Donc, vous allez voter ce matin avec l'UMP, le protocole que va proposer Bertrand Delanoë.

Bien sûr.

Un livre récent signé par Michaël Darmon et Yves Deray, intitulé :"Carla et les ambitieux" vous accuse d'avoir cherché, Rachida Dati, au début de l'année, à destabiliser l'épouse du chef de l'Etat, Carla Bruni. C'est écrit dans le livre. Qu'est-ce que vous en pensez ?

Je crois que... Vous savez je suis venue à cette radio et en face de vous pour m'exprimer.. Vous savez, ces deux individus qui ont créé ce deuxième livre, ils en ont déjà écrit un premier qui était bourré de calomnies, de mensonges et de ragots. Ils ont trouvé le filon pour se faire de l'argent. Ils recommencent, là. Simplement, à l'époque, je n'avais pas souhaité effectivement, faire de procédure ou poursuivre, parce que j'étais Garde des Sceaux et je ne voulais pas le mélange des genres. Maintenant, il faut que ça s'arrête. Le filon, faut que ça s'arrête.

Mais là, le livre est en vente en librairie.

Oui, mais ça n'empêche.

Vous allez porter plainte ?

Mais, ça n'empêche qu'il faut que ça s'arrête.

C'est-à-dire ?

Ca n'empêche qu'il faut que ça s'arrête. Je n'en dirais pas plus, Monsieur Aphatie.

Mais le livre est en vente, donc ça ne s'arrête pas.

Oui.

Le livre est en vente, on en parle ce matin, ça ne s'arrête pas.

Oui, mais attendez, ils ont gagné, avec le premier, de l'argent du ragot et de la calomnie en annonçant même des choses...

Qu'est-ce que vous voulez dire avec "il faut que ça s'arrête" ?

Eh bien, il faut que ça s'arrête, c'est tout.

Vincent Parizot : Vous savez, il faut que ça s'arrête, vu l'heure.

Bon.
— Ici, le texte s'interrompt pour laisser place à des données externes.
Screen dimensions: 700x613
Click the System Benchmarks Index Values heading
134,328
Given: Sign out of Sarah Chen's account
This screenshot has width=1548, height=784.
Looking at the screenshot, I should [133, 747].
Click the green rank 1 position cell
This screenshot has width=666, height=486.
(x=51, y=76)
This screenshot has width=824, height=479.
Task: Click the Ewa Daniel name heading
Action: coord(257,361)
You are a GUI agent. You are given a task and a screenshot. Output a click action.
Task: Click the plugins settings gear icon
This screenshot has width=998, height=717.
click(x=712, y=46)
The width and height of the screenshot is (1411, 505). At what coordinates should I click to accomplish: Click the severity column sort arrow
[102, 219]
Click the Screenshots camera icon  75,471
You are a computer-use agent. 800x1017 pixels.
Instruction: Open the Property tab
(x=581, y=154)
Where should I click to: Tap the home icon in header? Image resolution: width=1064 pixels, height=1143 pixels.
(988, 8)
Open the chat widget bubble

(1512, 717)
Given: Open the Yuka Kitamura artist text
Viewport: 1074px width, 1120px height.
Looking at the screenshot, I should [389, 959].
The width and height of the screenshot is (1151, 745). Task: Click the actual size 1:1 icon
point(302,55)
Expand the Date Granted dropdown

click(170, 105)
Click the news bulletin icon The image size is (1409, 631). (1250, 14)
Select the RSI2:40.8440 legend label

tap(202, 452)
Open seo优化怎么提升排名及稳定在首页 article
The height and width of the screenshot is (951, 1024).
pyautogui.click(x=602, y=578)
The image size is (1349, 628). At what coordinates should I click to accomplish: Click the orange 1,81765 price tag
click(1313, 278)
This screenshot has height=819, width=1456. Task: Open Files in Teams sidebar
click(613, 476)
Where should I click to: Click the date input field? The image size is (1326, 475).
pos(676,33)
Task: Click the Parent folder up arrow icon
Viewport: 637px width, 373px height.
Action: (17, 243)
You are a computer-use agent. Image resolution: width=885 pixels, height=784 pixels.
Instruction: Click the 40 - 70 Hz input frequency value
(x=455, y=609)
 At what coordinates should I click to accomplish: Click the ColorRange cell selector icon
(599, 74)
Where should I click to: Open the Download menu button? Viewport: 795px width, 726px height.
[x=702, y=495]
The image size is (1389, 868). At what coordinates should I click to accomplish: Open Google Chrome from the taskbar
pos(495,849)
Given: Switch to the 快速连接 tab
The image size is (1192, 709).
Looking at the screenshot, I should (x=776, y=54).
Bon ne peut même pas parler des lapsus, alors on arrête.

Vincent Parizot : Ah si, si vous voulez en dire un mot parce que ça buzze pas mal sur Internet, quand même.

Voilà, ça buzze sur Internet.

R. Dati : J'ai vu ça après coup, sauf que quand on regarde bien, j'ai juste parlé un peu trop vite, mais bon, si ça fait rire un peu tout le monde....

Et oui, quelquefois, on parle trop vite.

Vincent Parizot :En fait, ça fait rire les humoristes.